Mixing and its effects on biogeochemistry in the persistently stratified, deep, tropical Lake Matano, Indonesia

Katsev, Sergei, Sean A. Crowe, Alfonso Mucci, Bjørn Sundby, Sulung Nomosatryo, G. Douglas Haffner, David A. Fowle

Limnol. Oceanogr., 55(2), 2010, 763-776 | DOI: 10.4319/lo.2010.55.2.0763

ABSTRACT: In the > 590-m deep, tropical Lake Matano (Indonesia), stratification is characterized by weak thermal gradients (< 2°C per 500 m) and weak salinity gradients (< 0.14% per 500 m). These gradients persist over seasons, decades, and possibly centuries. Under these nearly steady-state conditions, vertical eddy diffusion coefficients (Kz) cannot be estimated by conventional methods that rely on time derivatives of temperature distributions. We use and compare several alternative methods: one-dimensional k-ε modeling, three-dimensional hydrodynamic modeling, correlation with the size of Thorpe instabilities, and correlation with the stability frequency.

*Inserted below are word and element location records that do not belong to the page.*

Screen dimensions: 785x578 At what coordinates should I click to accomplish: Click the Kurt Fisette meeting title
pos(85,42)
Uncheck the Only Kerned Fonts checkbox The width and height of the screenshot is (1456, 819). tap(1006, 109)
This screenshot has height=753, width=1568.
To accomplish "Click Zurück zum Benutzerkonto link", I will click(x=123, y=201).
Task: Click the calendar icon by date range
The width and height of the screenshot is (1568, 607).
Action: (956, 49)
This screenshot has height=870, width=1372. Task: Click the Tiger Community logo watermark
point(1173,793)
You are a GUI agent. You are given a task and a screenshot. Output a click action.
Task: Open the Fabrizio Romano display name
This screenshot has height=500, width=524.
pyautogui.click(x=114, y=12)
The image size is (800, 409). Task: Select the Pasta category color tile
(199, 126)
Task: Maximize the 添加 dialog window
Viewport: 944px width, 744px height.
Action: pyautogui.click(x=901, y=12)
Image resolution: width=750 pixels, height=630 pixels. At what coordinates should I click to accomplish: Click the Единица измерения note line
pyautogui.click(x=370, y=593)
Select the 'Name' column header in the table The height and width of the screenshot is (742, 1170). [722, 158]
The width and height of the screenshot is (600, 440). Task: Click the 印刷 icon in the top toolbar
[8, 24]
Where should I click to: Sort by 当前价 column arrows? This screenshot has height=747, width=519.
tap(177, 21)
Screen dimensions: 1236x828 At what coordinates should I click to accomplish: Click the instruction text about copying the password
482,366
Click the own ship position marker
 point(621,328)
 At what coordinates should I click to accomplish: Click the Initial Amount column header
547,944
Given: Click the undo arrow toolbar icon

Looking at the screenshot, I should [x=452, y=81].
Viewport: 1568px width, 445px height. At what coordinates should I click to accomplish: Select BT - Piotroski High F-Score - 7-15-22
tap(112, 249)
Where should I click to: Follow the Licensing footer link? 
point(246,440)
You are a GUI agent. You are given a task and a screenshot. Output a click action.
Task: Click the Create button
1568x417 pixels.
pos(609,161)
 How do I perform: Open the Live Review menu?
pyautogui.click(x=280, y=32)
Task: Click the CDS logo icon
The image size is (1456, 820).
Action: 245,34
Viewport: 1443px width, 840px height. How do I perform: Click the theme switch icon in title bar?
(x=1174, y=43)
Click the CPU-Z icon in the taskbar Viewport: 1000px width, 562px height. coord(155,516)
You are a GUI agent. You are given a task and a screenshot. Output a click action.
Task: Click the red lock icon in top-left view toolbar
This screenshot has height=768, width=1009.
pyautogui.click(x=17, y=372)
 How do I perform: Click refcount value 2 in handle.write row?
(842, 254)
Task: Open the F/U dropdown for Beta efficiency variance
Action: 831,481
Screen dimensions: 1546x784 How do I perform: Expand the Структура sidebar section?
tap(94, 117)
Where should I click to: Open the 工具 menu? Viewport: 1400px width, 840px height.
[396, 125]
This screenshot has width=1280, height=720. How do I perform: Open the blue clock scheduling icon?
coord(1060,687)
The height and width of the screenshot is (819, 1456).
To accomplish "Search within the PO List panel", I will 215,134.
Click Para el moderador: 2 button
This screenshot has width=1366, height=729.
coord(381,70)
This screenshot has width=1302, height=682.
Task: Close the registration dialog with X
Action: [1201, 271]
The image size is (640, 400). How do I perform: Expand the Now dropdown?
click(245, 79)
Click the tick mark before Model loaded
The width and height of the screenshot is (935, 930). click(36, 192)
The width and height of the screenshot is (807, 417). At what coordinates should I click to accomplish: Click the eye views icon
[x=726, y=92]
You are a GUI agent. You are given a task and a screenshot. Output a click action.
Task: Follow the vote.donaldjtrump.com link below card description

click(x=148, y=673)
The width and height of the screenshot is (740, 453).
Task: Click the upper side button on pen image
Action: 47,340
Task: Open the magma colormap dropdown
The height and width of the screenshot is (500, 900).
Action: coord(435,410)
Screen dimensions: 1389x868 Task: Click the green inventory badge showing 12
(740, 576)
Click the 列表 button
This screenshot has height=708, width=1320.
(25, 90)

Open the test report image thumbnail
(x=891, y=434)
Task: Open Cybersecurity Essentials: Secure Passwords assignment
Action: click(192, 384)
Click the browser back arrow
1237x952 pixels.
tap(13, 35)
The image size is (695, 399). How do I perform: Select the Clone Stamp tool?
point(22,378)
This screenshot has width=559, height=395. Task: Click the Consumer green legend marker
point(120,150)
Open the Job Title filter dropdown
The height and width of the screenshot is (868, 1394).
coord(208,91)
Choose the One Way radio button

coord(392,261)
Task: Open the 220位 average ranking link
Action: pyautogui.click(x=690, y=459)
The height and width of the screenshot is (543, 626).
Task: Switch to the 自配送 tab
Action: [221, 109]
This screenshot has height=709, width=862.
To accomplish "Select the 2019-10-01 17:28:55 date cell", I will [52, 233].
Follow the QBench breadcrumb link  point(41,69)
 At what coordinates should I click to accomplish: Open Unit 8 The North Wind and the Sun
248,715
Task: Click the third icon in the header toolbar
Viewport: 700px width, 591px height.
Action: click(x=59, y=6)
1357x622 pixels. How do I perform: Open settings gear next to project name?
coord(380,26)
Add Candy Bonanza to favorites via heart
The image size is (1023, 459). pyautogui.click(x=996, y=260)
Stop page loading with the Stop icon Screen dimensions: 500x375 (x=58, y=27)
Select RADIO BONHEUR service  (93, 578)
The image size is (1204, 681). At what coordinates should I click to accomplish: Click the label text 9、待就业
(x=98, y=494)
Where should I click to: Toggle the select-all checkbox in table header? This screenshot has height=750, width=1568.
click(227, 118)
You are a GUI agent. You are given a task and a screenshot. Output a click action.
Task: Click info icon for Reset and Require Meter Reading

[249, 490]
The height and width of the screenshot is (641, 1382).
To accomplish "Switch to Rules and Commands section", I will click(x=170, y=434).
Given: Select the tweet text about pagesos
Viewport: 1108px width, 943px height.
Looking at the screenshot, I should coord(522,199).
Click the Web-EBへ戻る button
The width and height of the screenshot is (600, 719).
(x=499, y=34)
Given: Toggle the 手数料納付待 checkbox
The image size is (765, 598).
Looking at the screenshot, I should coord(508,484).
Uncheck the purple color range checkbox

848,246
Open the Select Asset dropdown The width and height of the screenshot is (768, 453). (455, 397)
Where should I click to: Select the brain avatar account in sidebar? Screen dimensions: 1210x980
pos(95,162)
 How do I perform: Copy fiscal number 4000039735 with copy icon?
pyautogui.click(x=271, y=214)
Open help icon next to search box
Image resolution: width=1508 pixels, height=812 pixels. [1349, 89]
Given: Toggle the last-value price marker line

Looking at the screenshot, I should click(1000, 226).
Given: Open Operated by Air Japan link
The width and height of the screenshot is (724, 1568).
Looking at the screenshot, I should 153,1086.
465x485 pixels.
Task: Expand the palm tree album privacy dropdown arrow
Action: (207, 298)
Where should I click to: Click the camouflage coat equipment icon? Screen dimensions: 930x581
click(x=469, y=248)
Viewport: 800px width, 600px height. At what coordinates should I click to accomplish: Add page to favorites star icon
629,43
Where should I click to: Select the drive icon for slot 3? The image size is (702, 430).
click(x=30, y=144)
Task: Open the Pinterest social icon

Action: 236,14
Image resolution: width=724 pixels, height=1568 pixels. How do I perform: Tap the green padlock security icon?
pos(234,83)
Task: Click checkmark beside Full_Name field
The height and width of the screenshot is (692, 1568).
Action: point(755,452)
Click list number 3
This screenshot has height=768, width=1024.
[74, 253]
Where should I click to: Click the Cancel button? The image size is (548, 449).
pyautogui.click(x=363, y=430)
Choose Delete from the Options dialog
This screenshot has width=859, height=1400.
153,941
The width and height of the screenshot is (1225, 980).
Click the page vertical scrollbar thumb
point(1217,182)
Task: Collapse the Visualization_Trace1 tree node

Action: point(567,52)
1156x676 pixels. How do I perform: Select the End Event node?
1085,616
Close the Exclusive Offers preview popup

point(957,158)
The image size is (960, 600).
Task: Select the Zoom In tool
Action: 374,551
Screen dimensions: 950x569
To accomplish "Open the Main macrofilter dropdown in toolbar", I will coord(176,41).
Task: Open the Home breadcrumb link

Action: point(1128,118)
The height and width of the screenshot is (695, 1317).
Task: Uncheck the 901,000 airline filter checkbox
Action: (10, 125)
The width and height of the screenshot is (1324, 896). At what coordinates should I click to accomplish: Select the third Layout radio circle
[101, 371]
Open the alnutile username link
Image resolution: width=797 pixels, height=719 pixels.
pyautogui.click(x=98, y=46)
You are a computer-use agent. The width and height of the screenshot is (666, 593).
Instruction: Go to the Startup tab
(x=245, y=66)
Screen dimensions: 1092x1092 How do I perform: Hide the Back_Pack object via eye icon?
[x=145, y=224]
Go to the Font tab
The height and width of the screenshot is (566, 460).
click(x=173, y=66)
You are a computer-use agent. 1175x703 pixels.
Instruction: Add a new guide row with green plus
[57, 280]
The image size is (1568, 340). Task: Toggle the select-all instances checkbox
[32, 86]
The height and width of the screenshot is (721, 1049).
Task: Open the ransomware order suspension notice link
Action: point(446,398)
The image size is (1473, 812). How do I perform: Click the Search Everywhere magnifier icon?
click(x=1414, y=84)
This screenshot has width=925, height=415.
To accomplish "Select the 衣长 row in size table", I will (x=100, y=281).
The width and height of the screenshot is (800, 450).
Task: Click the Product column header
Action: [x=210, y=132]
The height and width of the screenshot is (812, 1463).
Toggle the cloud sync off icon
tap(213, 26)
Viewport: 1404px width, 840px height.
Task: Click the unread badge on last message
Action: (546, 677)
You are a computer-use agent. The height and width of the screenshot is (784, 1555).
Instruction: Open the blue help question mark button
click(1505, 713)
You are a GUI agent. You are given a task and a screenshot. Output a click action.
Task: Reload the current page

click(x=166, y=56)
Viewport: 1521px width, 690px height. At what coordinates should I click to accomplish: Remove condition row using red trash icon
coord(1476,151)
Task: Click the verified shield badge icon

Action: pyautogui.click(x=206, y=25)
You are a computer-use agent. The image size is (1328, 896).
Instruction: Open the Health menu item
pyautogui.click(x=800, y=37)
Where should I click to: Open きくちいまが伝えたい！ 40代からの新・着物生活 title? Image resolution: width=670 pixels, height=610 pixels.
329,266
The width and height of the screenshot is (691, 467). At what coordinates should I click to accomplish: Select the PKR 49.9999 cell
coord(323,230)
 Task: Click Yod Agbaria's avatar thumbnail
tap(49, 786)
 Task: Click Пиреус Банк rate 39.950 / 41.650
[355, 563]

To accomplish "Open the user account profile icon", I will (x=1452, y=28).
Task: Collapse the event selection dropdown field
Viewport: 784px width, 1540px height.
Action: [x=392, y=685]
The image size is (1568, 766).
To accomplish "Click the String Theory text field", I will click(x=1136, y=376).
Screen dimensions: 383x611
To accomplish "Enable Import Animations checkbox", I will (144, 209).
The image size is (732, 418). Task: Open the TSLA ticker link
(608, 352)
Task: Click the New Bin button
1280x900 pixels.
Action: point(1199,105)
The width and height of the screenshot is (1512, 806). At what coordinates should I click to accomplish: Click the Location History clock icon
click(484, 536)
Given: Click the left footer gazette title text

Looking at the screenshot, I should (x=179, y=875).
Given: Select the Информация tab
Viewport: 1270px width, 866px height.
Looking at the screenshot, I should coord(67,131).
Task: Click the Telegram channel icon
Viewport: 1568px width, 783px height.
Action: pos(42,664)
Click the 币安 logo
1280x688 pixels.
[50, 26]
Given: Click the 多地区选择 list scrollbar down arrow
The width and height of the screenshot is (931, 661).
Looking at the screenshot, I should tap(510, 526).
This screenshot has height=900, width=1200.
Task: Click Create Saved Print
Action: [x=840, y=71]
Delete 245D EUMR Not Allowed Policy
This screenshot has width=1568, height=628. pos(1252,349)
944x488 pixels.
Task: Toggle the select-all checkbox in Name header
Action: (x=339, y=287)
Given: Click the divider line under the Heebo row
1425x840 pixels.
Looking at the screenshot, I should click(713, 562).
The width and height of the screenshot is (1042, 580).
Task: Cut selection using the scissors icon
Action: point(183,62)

In the thermocline region, at 100-m depth, the Kz is ~ 5 × 10-6 m2 s-1, but, below 300 m, the small density gradient results in large (20 m) vertical eddies and high mixing rates (Kz ~ 10-2 m2 s-1). The estimated timescale of water renewal in the monimolimnion is several hundred years. Intense evaporation depletes the surface mixed layer of 16O and 1H isotopes, making it isotopically heavier. The lake waters become progressively isotopically lighter with depth, and the isotopic composition in the deep waters is close to those of the ground and tributary waters. The vertical distribution of Kz is used in a biogeochemical reaction-transport model. We show that, outside of a narrow thermocline region, the vertical distributions of dissolved oxygen, iron, methane, and phosphorus are shaped by vertical variations in transport rates, rather than by sources or sinks.